Dermaßen motiviert setzte Ute Krämer damals ihre Arbeit in Amerika fort. Mithilfe eines Stipendiums des Deutschen Akademischen Austauschdiensten (DAAD) ging die junge Deutsche an die Rutgers University in New Brunswick, New Jersey. „Anders als in Deutschland gibt es dort strenge Gesetze zur Reinigung vergifteter Böden, deshalb hatte und hat die Pflanzenforschung auf diesem Gebiet dort einen höheren Stellenwert“, sagt Krämer. Ziemlich schnell warf sie auch ihre antiamerikanischen Vorurteile über Bord: „Die Amerikaner können unglaublich produktiv und zielgerichtet arbeiten.“ Auch für sie persönlich hat sich der weite Weg gelohnt: Mit zwei Erstautor-Publikationen ebnete sie damals ihrer eigenen Laufbahn den Weg.

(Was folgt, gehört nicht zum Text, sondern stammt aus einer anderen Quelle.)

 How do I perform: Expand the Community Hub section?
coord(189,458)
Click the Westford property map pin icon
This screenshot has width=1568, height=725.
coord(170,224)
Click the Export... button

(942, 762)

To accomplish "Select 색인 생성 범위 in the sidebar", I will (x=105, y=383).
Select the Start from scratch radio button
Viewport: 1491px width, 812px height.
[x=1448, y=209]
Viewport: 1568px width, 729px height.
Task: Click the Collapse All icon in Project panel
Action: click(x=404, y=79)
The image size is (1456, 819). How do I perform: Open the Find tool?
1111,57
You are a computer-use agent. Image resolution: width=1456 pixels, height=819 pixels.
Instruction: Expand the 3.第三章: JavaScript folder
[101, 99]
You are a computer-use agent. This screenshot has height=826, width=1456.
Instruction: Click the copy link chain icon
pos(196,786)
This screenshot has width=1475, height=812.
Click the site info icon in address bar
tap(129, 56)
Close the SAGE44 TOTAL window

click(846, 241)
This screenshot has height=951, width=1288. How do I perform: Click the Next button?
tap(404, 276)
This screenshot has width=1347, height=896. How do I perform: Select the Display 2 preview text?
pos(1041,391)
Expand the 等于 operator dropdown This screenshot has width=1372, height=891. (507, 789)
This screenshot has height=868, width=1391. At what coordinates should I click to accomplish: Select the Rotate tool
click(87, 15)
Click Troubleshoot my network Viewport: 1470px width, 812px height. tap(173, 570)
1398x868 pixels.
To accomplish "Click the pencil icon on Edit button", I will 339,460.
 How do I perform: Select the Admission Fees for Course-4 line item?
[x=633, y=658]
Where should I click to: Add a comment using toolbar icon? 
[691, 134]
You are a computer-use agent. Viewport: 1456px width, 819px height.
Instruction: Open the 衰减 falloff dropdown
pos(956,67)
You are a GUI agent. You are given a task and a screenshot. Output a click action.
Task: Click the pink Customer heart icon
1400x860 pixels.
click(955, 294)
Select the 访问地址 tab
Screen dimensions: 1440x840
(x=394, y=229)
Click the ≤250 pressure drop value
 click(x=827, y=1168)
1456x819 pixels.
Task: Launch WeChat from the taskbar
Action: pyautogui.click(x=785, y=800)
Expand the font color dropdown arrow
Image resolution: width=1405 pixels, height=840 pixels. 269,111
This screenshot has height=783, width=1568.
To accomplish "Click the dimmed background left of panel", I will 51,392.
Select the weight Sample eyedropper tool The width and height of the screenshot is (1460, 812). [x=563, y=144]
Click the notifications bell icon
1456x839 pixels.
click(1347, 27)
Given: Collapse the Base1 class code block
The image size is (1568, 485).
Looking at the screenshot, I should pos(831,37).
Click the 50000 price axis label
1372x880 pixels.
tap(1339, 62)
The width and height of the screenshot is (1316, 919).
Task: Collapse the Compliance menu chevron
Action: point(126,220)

Dank BioFuture wissenschaftliche Laufbahn gesichert

Der führte Ute Krämer trotz ihrer Begeisterung für die Forschungsbedingungen in Übersee wieder zurück nach Deutschland. Und schon nach kurzer Zeit, im Jahr 2000, konnte sich die Biochemikerin schließlich beim BioFuture-Wettbewerb des Bundesministeriums für Bildung und Forschung (BMBF) durchsetzen – als eine der wenigen Pflanzenforscher unter den Preisträgern. Mit den BioFuture-Geldern, die über fünf Jahre gezahlt wurden, konnte sie sich eine eigene Arbeitsgruppe am Max-Planck-Institut für molekulare Pflanzenphysiologie in Golm aufbauen und weiter ins Dickicht der Faktoren vordringen, die die Metalltoleranz der Pflanzen beeinflussen. „Dank BioFuture konnte ich diese Art von Forschung überhaupt fortsetzen. Ohne dieses Programm hätte ich meine wissenschaftliche Laufbahn in Deutschland vor einigen Jahren beenden müssen“, sagt Ute Krämer heute.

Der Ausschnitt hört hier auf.